Online Snow Days

In the wake of the truly historic school-canceling winter we’ve had, I have heard this question a few times: why can’t we have online school on Snow Days?

I suppose we could have “Digital Snow Days”…if we solved the following problems.

  1. Contracts need to be renegotiated to provide for teachers to teach from home.
  2. A technology for real-time connection needs to be adopted and implemented. (This has to be rigorous, so students can’t fake attendance, but it has to be non-creepy, so school districts aren’t peeking in students’ homes or rooms.)
  3. Teachers and students need to be guaranteed internet access in-home. (Otherwise, you’ve got them going out in the storm to get to the library or a coffee shop!)
  4. Acknowledge that any class that requires in-person connection or special tools won’t be held on a Digital Snow Day (this includes gym classes, art classes, ensemble music classes, theatre classes, and more.) And acknowledge that there is a difference between an online discussion of a novel or issue and an in-class discussion.
  5. When all these problems have been solved, you come to the big problem.

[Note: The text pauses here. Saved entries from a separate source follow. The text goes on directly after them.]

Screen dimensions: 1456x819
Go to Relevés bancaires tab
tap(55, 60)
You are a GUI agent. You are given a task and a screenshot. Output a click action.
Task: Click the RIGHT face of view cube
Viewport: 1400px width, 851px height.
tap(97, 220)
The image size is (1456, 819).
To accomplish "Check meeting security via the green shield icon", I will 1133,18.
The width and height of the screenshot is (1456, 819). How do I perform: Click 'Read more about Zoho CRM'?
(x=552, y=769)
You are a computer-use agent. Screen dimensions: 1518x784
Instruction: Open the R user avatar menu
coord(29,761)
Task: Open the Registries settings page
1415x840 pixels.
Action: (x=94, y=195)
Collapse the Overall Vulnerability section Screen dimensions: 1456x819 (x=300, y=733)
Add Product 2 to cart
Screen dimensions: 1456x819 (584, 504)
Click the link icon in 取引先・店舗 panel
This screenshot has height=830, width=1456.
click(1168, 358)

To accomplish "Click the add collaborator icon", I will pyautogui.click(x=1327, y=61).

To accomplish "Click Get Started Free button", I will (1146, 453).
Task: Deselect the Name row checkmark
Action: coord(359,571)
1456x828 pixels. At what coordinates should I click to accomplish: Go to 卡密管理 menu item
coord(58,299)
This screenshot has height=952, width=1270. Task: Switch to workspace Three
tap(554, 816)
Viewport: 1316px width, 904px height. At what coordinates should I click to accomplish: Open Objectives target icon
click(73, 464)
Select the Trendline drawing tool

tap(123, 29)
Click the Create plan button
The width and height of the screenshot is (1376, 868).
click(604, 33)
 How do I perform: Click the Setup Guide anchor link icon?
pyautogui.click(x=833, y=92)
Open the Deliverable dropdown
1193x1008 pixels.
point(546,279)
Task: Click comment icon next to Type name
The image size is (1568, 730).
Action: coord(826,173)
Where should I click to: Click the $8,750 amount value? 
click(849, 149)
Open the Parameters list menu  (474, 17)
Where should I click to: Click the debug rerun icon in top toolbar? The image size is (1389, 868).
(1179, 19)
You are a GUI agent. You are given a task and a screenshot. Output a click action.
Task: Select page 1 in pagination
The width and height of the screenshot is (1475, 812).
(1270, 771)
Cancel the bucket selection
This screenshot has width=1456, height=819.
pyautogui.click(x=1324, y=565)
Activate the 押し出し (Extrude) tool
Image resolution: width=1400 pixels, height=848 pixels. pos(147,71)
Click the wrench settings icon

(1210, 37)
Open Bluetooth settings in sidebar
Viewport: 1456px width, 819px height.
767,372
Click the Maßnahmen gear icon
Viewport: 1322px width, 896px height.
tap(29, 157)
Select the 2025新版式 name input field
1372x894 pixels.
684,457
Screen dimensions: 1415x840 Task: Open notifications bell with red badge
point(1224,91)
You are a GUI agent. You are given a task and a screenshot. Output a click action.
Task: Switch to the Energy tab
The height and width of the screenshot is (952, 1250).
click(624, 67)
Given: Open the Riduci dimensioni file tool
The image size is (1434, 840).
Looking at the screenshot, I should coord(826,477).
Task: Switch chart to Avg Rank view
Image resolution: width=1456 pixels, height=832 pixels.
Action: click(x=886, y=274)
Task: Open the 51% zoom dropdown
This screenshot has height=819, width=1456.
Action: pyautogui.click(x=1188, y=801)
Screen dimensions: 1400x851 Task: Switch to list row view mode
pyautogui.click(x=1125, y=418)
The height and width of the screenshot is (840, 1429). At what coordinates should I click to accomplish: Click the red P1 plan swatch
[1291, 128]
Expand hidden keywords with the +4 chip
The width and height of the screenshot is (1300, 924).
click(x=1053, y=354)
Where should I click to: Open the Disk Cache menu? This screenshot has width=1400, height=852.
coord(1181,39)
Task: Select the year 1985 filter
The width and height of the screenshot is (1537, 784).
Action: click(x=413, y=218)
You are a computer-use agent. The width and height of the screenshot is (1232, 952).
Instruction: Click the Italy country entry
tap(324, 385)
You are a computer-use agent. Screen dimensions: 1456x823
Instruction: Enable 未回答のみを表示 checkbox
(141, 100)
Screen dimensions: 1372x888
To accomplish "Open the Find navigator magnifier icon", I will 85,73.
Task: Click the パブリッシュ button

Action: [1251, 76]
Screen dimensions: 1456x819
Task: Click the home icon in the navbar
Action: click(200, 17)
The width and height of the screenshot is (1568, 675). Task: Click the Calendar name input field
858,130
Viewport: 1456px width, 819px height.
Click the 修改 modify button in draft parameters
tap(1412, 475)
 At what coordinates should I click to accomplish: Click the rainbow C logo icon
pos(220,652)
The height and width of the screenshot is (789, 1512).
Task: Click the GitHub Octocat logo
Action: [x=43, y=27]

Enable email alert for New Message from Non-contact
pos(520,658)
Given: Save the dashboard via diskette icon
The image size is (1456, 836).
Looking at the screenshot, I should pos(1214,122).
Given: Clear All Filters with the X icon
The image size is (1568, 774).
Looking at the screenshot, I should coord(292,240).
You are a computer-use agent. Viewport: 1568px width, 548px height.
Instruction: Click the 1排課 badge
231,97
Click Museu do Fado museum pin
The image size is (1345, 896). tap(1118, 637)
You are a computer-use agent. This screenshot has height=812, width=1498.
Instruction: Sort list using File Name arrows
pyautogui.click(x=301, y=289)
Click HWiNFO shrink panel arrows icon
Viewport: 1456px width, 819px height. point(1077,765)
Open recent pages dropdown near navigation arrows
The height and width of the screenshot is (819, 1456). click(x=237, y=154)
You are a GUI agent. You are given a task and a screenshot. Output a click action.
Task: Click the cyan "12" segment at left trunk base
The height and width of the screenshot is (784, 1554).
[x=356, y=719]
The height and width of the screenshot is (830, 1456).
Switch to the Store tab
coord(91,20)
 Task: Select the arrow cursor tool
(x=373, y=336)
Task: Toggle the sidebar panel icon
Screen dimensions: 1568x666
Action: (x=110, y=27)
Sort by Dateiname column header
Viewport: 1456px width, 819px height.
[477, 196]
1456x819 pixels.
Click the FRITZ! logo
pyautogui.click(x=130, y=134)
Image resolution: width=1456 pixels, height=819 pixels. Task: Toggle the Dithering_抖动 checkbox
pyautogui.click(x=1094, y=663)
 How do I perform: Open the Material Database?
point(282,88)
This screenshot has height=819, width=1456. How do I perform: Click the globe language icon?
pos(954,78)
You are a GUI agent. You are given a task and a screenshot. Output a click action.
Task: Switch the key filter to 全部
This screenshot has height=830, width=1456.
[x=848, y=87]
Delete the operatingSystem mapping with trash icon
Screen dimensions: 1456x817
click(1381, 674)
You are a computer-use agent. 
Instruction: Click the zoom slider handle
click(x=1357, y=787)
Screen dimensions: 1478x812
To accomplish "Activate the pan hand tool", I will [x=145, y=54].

Once you can provide this, you will have to provide this: you will have to provide the option for students to “attend online instead of coming in today.” Every day. The mindset will be: it’s available, why can’t I use it when I have the flu? When I have a headache? When I just feel like staying in my jammies? It will be an impossible argument to win, once the technology is implemented.

And the fact is, the in-person contact, the human connection, is an important part of what school offers. If you make it possible to go without that, something huge will be lost. Our students will be worse off if they don’t get the human connection, and our teachers will be worse off when they can’t teach through connecting on a human level with their students.

There are good reasons why we want kids to attend school, rather than just handing them a library card and wishing them good luck. And one of them is that being in the same room with other humans is good.